### Instructions for the task:
Every line of the records that holds the word "menu" should be copied out.

### Exercise data:
******************************
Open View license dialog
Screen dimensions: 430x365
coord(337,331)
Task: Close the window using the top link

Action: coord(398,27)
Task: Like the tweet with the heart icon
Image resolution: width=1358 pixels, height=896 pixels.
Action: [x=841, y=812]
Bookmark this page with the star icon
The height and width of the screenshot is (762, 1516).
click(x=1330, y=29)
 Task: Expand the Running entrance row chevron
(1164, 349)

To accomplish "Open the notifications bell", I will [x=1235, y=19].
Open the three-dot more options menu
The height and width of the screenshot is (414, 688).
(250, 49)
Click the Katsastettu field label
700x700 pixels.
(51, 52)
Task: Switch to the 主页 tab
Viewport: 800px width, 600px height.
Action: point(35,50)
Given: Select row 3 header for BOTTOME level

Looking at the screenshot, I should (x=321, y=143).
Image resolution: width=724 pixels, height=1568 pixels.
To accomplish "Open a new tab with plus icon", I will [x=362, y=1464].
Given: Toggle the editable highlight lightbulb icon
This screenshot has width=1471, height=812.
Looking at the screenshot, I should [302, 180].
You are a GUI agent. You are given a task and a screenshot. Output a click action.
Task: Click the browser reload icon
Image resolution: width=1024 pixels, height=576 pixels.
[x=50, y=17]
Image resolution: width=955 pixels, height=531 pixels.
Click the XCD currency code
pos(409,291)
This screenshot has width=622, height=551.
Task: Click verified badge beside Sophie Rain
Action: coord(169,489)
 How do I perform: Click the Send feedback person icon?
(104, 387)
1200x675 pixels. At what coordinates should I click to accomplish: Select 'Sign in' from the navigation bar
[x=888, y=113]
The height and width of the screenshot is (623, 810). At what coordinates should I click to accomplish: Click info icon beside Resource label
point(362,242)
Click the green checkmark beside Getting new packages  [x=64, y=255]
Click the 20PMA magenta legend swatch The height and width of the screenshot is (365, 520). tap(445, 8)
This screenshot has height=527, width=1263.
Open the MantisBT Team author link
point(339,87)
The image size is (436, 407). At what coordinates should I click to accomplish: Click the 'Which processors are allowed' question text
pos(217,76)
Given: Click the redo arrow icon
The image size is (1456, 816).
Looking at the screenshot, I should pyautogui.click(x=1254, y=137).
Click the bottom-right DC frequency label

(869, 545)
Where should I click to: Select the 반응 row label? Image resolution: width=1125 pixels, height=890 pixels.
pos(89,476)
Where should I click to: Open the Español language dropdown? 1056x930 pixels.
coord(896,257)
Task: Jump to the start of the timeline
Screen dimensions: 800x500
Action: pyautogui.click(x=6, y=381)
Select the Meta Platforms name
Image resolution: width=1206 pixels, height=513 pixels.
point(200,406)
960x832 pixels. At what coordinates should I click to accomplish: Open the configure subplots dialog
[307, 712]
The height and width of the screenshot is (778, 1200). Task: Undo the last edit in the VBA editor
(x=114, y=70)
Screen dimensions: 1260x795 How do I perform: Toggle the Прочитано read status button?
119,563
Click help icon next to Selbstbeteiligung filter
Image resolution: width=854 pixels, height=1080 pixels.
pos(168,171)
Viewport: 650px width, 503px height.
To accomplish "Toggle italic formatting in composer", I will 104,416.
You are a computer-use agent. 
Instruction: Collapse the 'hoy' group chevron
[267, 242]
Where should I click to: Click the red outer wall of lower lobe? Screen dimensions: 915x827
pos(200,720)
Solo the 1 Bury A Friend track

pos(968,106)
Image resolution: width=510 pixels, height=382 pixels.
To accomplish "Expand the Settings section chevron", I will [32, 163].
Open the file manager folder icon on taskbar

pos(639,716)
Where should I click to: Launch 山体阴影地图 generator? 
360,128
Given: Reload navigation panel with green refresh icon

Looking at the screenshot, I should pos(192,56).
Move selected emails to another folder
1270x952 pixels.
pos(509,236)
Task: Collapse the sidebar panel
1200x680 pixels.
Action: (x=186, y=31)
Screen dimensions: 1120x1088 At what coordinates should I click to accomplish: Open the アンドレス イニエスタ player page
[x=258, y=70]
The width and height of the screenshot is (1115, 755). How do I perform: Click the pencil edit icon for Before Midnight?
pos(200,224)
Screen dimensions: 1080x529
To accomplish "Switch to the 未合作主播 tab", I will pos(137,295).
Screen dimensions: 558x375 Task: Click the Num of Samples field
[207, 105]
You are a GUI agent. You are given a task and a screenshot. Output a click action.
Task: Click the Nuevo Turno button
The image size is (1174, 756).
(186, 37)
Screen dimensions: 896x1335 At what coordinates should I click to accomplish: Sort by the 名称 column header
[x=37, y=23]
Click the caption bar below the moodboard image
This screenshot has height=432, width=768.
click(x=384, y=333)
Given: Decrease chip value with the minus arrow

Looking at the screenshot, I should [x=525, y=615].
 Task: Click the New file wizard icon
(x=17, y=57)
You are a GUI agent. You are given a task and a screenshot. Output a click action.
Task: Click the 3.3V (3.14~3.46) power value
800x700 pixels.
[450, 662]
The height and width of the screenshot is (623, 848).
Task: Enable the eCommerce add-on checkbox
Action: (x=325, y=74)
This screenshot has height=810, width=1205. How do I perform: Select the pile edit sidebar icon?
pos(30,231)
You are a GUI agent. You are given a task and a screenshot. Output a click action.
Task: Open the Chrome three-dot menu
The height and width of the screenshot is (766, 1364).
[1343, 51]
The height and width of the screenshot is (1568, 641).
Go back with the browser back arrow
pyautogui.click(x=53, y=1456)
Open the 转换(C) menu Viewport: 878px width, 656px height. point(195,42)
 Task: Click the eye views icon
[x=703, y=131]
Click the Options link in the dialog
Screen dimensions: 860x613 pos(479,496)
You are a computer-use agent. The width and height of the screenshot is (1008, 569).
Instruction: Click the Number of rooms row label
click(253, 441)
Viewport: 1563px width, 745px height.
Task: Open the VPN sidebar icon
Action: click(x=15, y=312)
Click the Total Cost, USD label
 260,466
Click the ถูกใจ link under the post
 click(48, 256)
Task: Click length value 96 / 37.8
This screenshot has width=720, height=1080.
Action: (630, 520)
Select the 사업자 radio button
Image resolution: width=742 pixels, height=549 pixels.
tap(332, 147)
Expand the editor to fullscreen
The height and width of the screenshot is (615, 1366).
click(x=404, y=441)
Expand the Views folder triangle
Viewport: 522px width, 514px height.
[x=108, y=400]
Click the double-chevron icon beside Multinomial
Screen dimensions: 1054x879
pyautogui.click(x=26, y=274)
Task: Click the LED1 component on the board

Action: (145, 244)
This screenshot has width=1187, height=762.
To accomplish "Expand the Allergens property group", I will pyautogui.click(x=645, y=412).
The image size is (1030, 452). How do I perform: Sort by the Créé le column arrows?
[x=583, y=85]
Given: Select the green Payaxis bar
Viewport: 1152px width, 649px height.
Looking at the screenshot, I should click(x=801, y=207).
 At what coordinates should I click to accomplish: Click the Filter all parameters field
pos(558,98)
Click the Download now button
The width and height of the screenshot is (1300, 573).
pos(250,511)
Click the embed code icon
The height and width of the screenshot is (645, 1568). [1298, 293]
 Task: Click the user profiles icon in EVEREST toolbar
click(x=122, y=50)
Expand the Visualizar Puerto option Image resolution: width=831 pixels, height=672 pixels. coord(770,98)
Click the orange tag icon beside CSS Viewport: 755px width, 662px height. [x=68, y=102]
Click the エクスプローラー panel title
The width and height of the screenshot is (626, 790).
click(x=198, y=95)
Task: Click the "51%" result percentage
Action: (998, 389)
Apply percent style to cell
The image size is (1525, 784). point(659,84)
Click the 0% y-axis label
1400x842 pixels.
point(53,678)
******************************
### Response area:
Open the three-dot more options menu
Task: Open the Chrome three-dot menu
Open the 转换(C) menu Viewport: 878px width, 656px height. point(195,42)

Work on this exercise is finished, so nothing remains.